No me pareció un momento adecuado para proferir blasfemias. Alcé aún más la cruz y obligué a mis miembros vacilantes a que realizaran algunos pasos hacia adelante, mientras seguía balbuceando algunos exorcismos. Estaba seguro de que no serviría de nada, pues el fin del Mundo había llegado.
Si el demonio se hubiera quedado quieto, habríamos escapado a la carrera, en desbandada, sin duda alguna, huyendo. Pero blandió un tubo en la mano. Brotó una llama de un blanco cegador. La escuché crepitar en el aire inmóvil y un hombre a mi lado fue alcanzado por ella. Por encima de él estalló una llamarada y cayó muerto, con el pecho abrasado y abierto.
Otros tres demonios salieron del navío.
Los soldados estaban entrenados para reaccionar y no pensar en circunstancias como aquélla. El arco de John el Rojo restalló. El primer demonio que ocupaba la rampa se inclinó, con una flecha clavada en el pecho. Le vi escupir sangre y morir. Como si aquel primer golpe fuera una señal de aviso, el aire se convirtió en una masa grisácea producida por las silbantes flechas. Los otros tres demonios se derrumbaron, alcanzados por tantos dardos que parecían los blancos de un concurso de tiro.
—¡Se les puede matar! —bramó sir Roger—. ¡Adelante, por san Jorge y la Alegre Inglaterra! —espoleó al caballo y se lanzó hacia la rampa.
Se dice que del miedo nace un valor sobrenatural. Un enorme grito de alegría brotó de mil pechos y todo el ejército cargó tras él. He de confesar que también yo empecé a bramar y que corrí con ellos hacia el navío.
Conservo pocos recuerdos claros de aquel combate que destruyó y devastó todos los camarotes y pasillos. En algún momento, alguien me entregó un hacha. Sólo tengo confusas impresiones de golpes asestados a los abominables rostros azules que se alzaban ante mí para detenerme. Resbalé en la sangre, caí, me levanté y seguí golpeando. Sir Roger era totalmente incapaz de dirigir las operaciones. Sus hombres, sencillamente, carecían de control. Viendo que podían matar a los demonios, su único pensamiento fue matar y terminar con todo.

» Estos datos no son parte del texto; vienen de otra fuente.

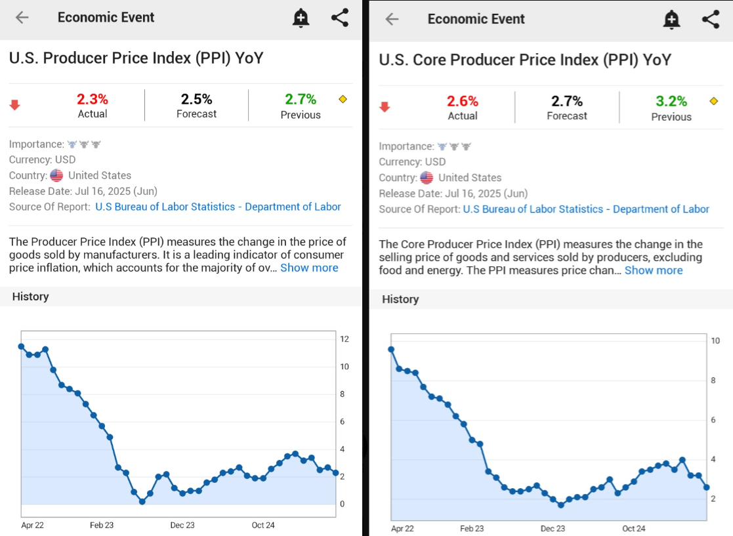
Task: Select latest data point on PPI history chart
Action: [336, 472]
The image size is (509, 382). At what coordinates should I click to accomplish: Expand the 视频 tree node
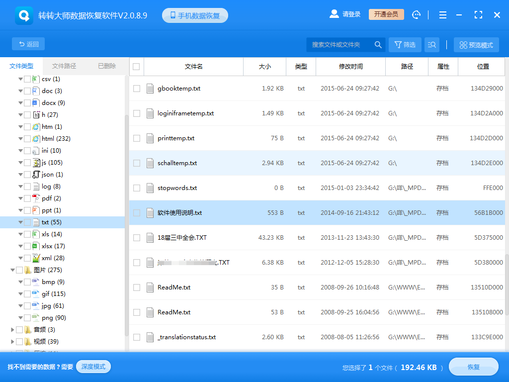[x=12, y=341]
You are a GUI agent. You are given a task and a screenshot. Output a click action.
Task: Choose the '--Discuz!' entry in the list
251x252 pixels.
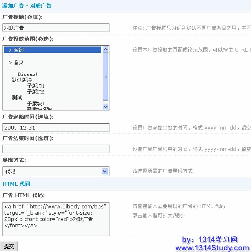click(x=25, y=74)
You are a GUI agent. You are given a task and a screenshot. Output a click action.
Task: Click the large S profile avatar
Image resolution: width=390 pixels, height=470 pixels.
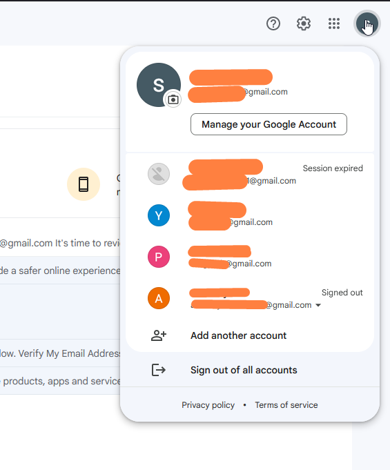click(x=159, y=85)
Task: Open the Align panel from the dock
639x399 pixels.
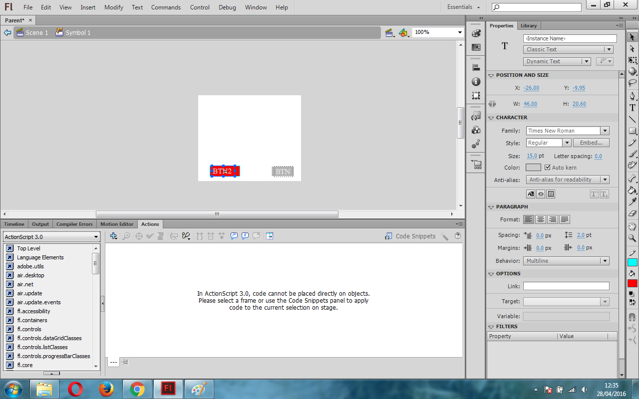Action: coord(476,66)
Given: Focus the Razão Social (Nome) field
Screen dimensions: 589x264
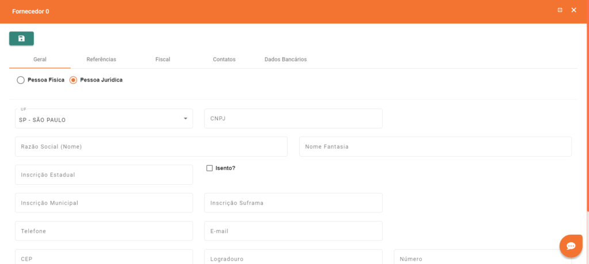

La tripulación del navío no constaba más que de unos cien demonios. Muy pocos de ellos iban armados. Descubrimos en las calas, a continuación, muchas máquinas extrañas, pero los invasores habían contado con sembrar el pánico con su mera presencia. Como no conocían a los ingleses, creyeron que todo les resultaría muy fácil. La artillería del navío estaba lista para ser utilizada, pero no tenía valor ni utilidad si nosotros ya estábamos en su interior.
En menos de una hora los exterminamos a todos.
Me abrí paso penosamente a través de la carnicería, llorando de alegría y dirigiéndome hacia la bendita luz del Sol. Sir Roger evaluaba nuestras pérdidas con sus capitanes. Sólo se habían producido quince bajas. De pie, junto al navío, temblando de agotamiento, vi emerger a John el Rojo con un demonio sobre los hombros.
Arrojó a la criatura a los pies de sir Roger.
—Le he derribado de un puñetazo —dijo, jadeante—. Me ha parecido que os gustaría tenerle vivo durante un tiempo para interrogarle. ¿O es demasiado arriesgado y preferís que le corte inmediatamente su inmunda cabeza?
Sir Roger reflexionó. Todo parecía muy tranquilo. Ninguno de nosotros había comprendido hasta el momento la enormidad del acontecimiento. Una feroz sonrisa entreabrió los labios del barón. Respondió con un inglés tan perfecto como el francés de la nobleza, que empleaba mucho más corrientemente.
—Si son demonios —dijo—, son de muy mal linaje, pues les hemos matado tan fácilmente como si fueran hombres. A decir verdad, aun más fácilmente. No sabían mucho más que mi hija pequeña acerca del combate cuerpo a cuerpo. Todavía menos, pues ella se dedica a pellizcar narices con bastante vigor. Creo que poniéndole unos grilletes a este demonio no hemos de temer nada, ¿no os parece así, padre Parvus?
—Sin duda, sire —aprobé—. Lo mejor sería poner a su lado alguna reliquia santa y una hostia.
—Bien; llevadle a la abadía y ved con el abad lo que podéis sacar de él. Os mandaré unos guardias. Venid a cenar esta noche.
—Sire —dije con tono reprobador—, deberíamos ofrecer una gran misa de acción de gracias antes de nada.
—Sí, sí… —respondió con impaciencia—. Decídselo al abad. Haced lo que mejor os parezca. Pero venid a cenar esta noche para contarme lo que hayáis descubierto.
Con aire pensativo, miró el enorme navío.